Smith was now, indeed, in a position which was favorable to the proper display of his extraordinary powers; and within twelve months of his election he had the good fortune to be nominated and chosen as Professor of Moral Philosophy. Such he continued for the next thirteen years, which, when they had long passed, he was in the habit of looking back on with a feeling somewhat resembling regret, as they had formed the happiest and most agreeable period of his existence. His public lectures, though delivered in a plain and unaffected manner, were always distinguished and rendered interesting by a luminous division of the subject, as well as by full, fresh and various illustration. They soon began to excite interest, and were attended no less for pleasure than instruction. The commercial community was agitated by a spirit of inquiry; the learned professor’s name rapidly spread; and young men from all parts of the country were attracted to the College with a view of profiting by them. The science, from the novel method in which it was treated, became popular; and Adam was so much admired in his capacity of lecturer, that, as in the days of Hotspur,
“The speaking thick which Nature made his blemish
Became the accents of the valiant;”
so the students of moral philosophy admiringly exerted themselves to imitate their professor’s peculiarities in pronunciation and manner of address.
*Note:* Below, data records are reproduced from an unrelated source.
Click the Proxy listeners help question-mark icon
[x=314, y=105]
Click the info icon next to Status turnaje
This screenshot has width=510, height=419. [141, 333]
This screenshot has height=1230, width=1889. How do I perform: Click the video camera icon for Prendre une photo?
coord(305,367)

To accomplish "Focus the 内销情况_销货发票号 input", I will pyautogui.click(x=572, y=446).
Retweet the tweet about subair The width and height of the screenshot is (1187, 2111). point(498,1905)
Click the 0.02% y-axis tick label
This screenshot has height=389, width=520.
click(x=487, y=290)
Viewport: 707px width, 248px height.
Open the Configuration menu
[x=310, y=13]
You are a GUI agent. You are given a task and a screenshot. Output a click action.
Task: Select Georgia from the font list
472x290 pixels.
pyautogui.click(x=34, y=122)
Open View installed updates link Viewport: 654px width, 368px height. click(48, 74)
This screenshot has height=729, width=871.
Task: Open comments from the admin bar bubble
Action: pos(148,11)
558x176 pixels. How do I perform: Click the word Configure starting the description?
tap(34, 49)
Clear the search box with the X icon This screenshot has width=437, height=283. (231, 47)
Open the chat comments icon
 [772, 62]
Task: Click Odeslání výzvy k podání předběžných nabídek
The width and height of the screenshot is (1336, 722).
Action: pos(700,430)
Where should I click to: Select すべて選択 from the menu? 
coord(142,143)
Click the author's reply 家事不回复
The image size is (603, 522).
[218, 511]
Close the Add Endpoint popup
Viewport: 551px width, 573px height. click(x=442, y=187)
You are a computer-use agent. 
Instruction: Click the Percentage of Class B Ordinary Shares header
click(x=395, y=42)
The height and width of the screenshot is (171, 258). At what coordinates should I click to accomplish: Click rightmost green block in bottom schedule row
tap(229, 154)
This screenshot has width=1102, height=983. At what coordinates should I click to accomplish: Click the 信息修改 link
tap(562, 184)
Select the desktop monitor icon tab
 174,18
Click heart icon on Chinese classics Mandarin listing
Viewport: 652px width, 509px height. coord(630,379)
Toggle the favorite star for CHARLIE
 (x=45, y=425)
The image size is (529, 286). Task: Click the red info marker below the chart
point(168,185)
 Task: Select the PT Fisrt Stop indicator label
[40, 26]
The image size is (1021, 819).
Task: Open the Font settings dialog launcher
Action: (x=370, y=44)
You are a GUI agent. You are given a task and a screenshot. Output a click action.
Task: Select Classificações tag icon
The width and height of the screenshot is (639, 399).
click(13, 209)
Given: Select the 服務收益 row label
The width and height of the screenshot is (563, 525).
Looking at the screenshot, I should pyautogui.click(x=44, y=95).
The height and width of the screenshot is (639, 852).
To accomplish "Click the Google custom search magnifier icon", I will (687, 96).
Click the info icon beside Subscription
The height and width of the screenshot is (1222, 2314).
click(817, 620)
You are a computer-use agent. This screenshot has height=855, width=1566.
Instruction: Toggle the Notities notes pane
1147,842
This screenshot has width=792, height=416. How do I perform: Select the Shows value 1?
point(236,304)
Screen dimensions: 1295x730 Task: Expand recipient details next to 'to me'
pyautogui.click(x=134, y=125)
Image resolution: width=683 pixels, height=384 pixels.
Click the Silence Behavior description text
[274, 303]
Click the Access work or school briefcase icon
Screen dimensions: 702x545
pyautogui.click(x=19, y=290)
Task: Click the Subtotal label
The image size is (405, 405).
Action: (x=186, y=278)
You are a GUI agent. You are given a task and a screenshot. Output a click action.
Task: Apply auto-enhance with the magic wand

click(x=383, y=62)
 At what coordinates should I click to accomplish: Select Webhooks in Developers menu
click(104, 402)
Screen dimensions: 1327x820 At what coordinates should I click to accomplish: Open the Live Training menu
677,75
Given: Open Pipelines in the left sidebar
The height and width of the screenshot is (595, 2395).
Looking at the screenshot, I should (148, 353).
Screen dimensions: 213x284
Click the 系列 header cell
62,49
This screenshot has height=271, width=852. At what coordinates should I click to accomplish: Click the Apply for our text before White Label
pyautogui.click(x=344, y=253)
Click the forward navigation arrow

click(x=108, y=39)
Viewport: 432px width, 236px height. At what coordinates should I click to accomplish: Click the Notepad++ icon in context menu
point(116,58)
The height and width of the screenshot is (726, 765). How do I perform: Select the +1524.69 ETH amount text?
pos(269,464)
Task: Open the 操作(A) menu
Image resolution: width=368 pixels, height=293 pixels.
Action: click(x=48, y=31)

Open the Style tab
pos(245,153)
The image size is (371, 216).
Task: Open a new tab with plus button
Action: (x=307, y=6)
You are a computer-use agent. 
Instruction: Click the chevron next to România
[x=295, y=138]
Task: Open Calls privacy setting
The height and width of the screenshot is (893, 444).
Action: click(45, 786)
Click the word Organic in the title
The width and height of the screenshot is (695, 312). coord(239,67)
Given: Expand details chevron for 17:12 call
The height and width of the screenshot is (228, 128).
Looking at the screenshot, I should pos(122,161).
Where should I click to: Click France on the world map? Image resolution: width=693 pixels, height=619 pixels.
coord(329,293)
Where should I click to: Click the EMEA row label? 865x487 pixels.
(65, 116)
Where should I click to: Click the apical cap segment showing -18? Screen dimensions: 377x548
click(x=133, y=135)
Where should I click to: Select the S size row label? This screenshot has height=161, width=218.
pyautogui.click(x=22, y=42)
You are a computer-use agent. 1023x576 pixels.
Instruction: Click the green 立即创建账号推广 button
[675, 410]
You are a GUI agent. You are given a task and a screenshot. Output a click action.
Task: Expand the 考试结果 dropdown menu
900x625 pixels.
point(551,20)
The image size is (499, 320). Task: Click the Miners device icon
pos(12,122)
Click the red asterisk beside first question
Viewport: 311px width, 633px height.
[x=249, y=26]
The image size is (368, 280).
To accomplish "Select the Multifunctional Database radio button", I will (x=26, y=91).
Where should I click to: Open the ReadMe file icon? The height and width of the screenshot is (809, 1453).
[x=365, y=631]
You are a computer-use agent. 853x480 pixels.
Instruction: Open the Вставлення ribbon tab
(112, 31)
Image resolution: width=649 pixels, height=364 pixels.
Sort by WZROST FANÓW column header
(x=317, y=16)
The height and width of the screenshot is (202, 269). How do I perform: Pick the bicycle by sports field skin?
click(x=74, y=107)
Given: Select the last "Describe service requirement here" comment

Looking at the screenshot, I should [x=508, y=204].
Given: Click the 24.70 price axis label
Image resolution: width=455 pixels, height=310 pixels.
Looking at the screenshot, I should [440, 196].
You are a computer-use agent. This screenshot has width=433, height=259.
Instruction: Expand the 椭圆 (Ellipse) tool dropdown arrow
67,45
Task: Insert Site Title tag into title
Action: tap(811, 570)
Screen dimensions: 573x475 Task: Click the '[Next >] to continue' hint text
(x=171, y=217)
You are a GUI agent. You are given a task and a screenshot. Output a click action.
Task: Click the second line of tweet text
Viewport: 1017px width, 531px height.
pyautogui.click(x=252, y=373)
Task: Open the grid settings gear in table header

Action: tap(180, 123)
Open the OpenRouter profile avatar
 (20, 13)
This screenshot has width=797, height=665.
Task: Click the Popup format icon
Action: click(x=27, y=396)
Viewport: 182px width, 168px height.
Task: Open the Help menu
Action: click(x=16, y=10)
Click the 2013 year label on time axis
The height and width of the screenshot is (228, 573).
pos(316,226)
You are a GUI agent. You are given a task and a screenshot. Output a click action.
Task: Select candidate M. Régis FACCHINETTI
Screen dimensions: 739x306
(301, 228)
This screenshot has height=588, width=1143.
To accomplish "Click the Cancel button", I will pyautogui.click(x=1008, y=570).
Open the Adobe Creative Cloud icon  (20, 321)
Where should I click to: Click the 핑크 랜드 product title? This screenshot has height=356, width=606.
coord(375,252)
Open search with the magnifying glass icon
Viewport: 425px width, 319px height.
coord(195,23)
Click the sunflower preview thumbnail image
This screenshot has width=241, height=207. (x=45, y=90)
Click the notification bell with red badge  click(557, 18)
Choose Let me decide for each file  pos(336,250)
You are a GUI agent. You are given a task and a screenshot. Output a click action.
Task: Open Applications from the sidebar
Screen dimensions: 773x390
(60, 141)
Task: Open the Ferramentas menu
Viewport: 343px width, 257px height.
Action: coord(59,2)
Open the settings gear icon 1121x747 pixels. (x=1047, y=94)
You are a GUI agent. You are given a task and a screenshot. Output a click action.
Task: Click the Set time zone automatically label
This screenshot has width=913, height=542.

At this period the men of letters in the Scottish capital projected and commenced the first “Edinburgh Review;” and Smith, besides contributing an article on Dr. Johnson’s “Dictionary,” addressed a letter to the editors, containing observations on the state of literature in the different countries of Europe. This effort at the establishment of a great Northern periodical proved premature, and it was reserved for another generation of “modern Athenians” to realize such a scheme. After two numbers the journal spread its wings no more, and the copies are now remarkably rare.